Thomas Oliemans (Papageno), seul ou presque, réussit à nous toucher, et avec quel talent ! Outre un chant impeccable, clair, bellement projeté, chargé de toutes les émotions du personnage le plus densément vivant du livret, il donne à la scène l'énergie d'un jeu fluide, dynamisé par un réelle verve comique – en particulier, son duo final avec une Papagena annoncée souffrante mais rayonnante de drôlerie dans son rôle de vieille oiselle, est un très joyeux moment de légèreté. Autre bonne surprise : Eric Owens incarne en Sarastro un simple pasteur plus qu'un prêtre hiératique, troublé par la déraison des non-initiés et non exempt lui-même de certaines de leurs passions, fût-il capable de les maîtriser.

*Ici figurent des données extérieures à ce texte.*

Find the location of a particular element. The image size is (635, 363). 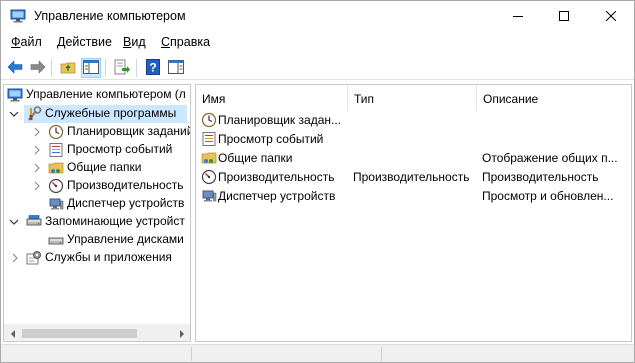

menu-file: Файл is located at coordinates (26, 42).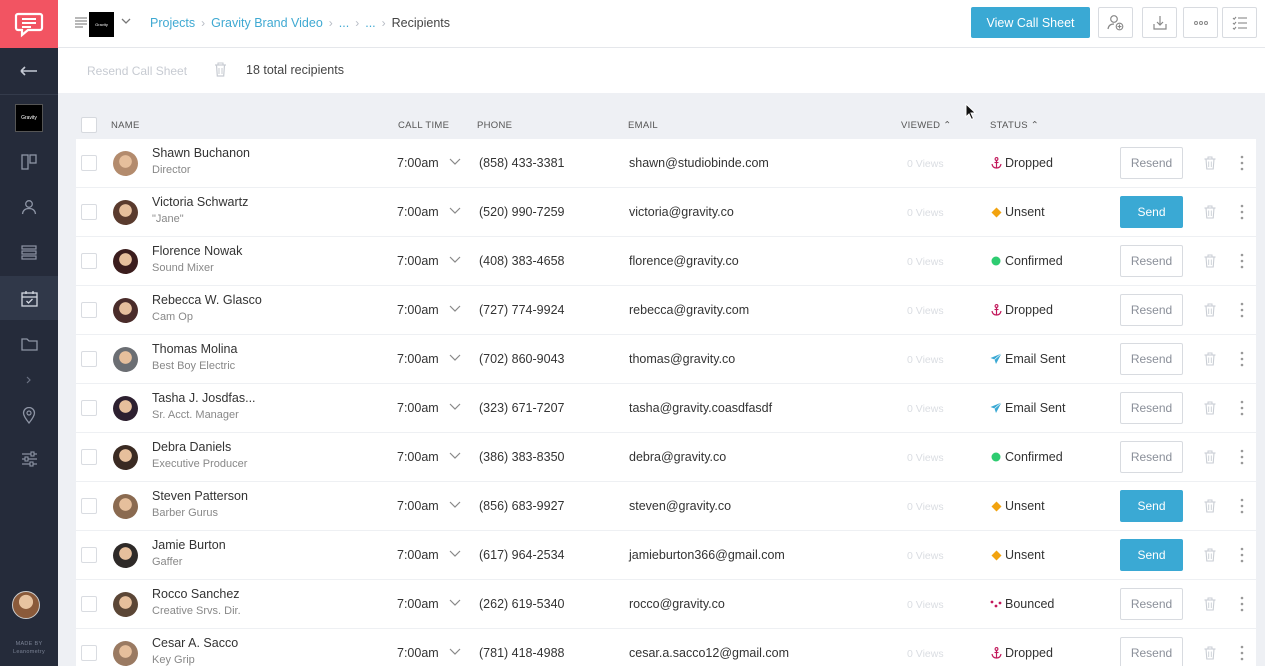 The image size is (1265, 666). I want to click on recipient-name: Victoria Schwartz, so click(200, 202).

Fort heureusement, la musique rattrape en partie les défauts de la direction d'acteur. Si l'Orchestre National des Pays de la Loire ne parvient pas toujours à soutenir le chant avec suffisamment d'allant ou de netteté, la direction de Steven Sloane peut, ici et là, lui faire trouver le chemin de quelques belles pages de musique. L'ouverture, en particulier, dans une interprétation précise et chantante insistant sur la lisibilité des plans sonores, rend un très bel hommage à l'orchestration de Mozart.

Les voix, quant à elles, sont dans l'ensemble fort convaincantes.
Marie Arnet sert sa Pamina d'une voix pleine et claire, déployant une belle tendresse dans le duo avec Papageno ou un très sobre désespoir lorsqu'elle se sent abandonnée (Ach, ich fühl's superbe). Virginie Pochon (1ère Dame) sert le trio des Dames d'un timbre clair, brillant de vivacité et d'insolence. Burcu Uyar campe une Reine de la Nuit colérique et manipulatrice ; ample dans le registre médian, sa voix présente quelques faiblesses dans le suraigu, mais ce qui nuit à ses vocalises lui permet d'incarner un personnage ne manquant pas de consistance et son air de colère, en particulier, est vibrant de fureur. Le Sarastro d'Eric Owens présente en miroir des faiblesses d'émission dans les graves (O Isis und Osiris), largement compensées par la générosité de son timbre ; In diesen heil'gen Hallen est un beau moment de paix, auquel contribuent tout autant chanteur et orchestre. Parmi les seconds rôles, Marc-Olivier Oetterli, l'Orateur, est excellent.

L'ensemble demeure sympathique et, si l'on reste sur sa faim, quelque chose comme le souvenir maladroitement raconté d'une scène d'enfance nous est pourtant donné, morcelé et imparfait, mais néanmoins touchant.